Corporate spend and cash management company Rho today announced that it has raised a $75 million Series B funding round led by Dragoneer Investment Group. Participants included existing investors Inspired Capital, M13 and Torch Capital, as well as new investors such as DFJ Growth.
This adds up to a total of $205 million in equity and debt financing, which the New York-based fintech plans to primarily use to invest in technology and build “more expansive products to continue to cover the entirety of corporate spend and cash management,” its CEO Everett Cook told TechCrunch.

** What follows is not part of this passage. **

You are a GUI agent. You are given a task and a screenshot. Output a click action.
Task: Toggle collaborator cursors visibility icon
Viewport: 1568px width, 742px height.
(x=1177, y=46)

This focus on creating a one-stop shop is a response to customer demand, Cook said. With a sweet spot for companies with 30 to 500 employees, Rho sees SMBs looking for frictionless workflows across banking, cards and accounts payable. “The company is laser-focused on automating the back-office and building the platform to enable ‘self driving’ finance in the enterprise,” said Sam Fort, partner at DFJ Growth.
This integrated approach already led Rho to launch accounts payable product Rho AP alongside its Series A round last January, followed by its corporate card in May. The card is powered by a partner, Sterling National Bank, as are other Rho services. Per the company: “Rho partners with various providers, including banks, to provide businesses with holistic financial services under the Rho brand.”
Just like Rho AP, the Rho Card is part of Rho’s strategy to position itself as “the first and last platform finance teams should need.” But it is also arguably an attempt to capture a portion of America’s huge corporate card spend. According to the payments-focused Nilson Report, commercial card purchase volume in the U.S. was close to $1.4 trillion this year. No wonder then that so many fintechs now offer their own cards — from Expensify and Bill.com’s Divvy to Brex and Ramp.
Despite these competitors, things seem to be going well for Rho. Per Cook, its annualized transaction volume grew from a little less than $2 billion in December 2020 to a cumulative volume of $3 billion between January and November 2021. Based on November’s figures, this would represent a $6 billion annualized run rate. Not bad for a company founded in 2018, and that only launched in 2020. “This was a direct result of Rho continuing to expand the platform’s capabilities, building out corporate cards, and AP on top of the core banking platform,” Cook said.
In parallel, Rho’s team grew to 80 people, working both in New York and remotely. Recent recruits include its new Europe-based CTO, Sebastjan Trepca, who will free up time for Rho’s co-founder Alex Wheldon to “focus more exclusively on product strategy,” Cook said.
Having previously co-founded U.K. fashion search platform Lyst, Trepca previously consulted with Rho and was involved in the redesign that the startup is unveiling alongside its funding announcement.
There’s also some rebranding going on: The company’s product used to be known as Rho Business Banking, while its legal name was — and still remains — Rho Technologies. But from now on, you can just call it Rho, Cook said. Fingers crossed that it won’t get overshadowed by a new COVID-19 variant hungry for another Greek letter.